Highest point
- Elevation: 345 m (1,132 ft)
- Coordinates: 37°20′36″N 127°08′27″E﻿ / ﻿37.3432°N 127.1407°E

Geography
- Location: Between Seongnam Gyeonggi Province and Gwangju, South Korea

Korean name
- Hangul: 불곡산
- Hanja: 佛谷山
- RR: Bulgoksan
- MR: Pulgoksan

= Bulgoksan (Seongnam and Gwangju) =

Mountain in Gyeonggi Province, South Korea

Bulgoksan is a mountain in Gyeonggi Province, South Korea. Its area extends over the cities of Seongnam and Gwangju. Bulgoksan has an elevation of 345 m. The mountain shares a name with another mountain in the Gyeonggi Province near Yangju.

Bulgoksan serves as a public recreation area at the southernmost part of the Seongnam green belt between Jeongja-dong and Gumi-dong. It also hosts hang gliding take-off runs in the Southwest and Northeast.

Bulgoksan is designated trail with Yeongjangsan by Seongnam. Its peak is near to Sunae, Jeongja, Gumi-dong. Bulgoksan is loved by the citizens of Budang.
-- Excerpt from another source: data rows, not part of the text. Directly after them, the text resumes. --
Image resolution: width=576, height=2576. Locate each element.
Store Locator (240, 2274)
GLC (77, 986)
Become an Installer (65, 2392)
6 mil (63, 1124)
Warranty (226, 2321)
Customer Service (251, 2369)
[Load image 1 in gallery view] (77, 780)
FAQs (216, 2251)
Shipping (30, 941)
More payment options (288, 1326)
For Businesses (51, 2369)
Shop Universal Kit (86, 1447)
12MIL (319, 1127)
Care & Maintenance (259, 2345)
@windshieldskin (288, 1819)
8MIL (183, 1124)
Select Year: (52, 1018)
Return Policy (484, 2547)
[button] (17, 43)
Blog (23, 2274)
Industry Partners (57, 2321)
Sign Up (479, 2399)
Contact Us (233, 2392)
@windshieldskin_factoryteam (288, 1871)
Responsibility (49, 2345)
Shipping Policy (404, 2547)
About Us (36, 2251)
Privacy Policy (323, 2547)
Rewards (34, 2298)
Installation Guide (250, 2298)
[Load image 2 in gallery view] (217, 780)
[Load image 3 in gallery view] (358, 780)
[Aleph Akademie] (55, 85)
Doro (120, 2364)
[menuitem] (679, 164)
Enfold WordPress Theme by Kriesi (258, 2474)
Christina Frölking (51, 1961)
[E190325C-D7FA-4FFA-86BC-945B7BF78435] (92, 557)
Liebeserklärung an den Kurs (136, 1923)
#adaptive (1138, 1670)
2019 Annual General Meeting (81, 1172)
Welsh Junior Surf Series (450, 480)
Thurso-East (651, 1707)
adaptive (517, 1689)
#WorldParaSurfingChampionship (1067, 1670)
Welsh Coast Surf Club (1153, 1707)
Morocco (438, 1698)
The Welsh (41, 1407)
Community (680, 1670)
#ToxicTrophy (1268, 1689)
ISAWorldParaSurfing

To the north, the Bulgoksan mountain passes Taehyeon and Saemaul Pass by Taehyeon and Saemaul Pass, and leads to Neungnae Pass and Galmachi Pass, and Namhansansan Island. To the south, it passed the Danggogae in Bucheon, followed by Seongnae-eup in Seongnam, Gwangju, and Sunjeong-gu in Yongin.

The hiking begins in Sunae-dong, Jeongja-dong, and Gumi. Starting in Jeongja-dong, people go to Bukjeong High School and the water station to climb the ridge and then follow Namgeung-dong. There is also a course of origin that connects to the Munjeongsan Mountain in Opo-myeon. On the top of the mountain can be seen a new town in Bundang, Yongin, and Jukjeon, and the natural ecosystem is well preserved, and a dense forest is abundant, creating a new view of Chunghyak-dong.

==Legend==
There is a story that the name of mountain is named Bulgok because there was a temple in the mountain. Jeongja-dong residents considered this mountain holy. They had a ritual they performed for the mountain spirit. Because of this the mountain is also called as Mt.Seongduck or Mt. HyoJong. (In Hanja, "seong" means holy and "duck" means virtue.)

==Hiking information==
Mt. Bulgok's hiking course is 5.6 km long and requires about 2 1/2 hours to complete. It has many rest areas and athletic facilities. This includes 129 rest and meditation spots. The Songnam locals make use of the mountain often because of the easy access from the city itself.

You are able to climb the mountain from Sunae, Buljeong, Jeongja, Gumi. The paths that are connected behind the Korea Land and Housing Corporation is tough with high, rocky slopes.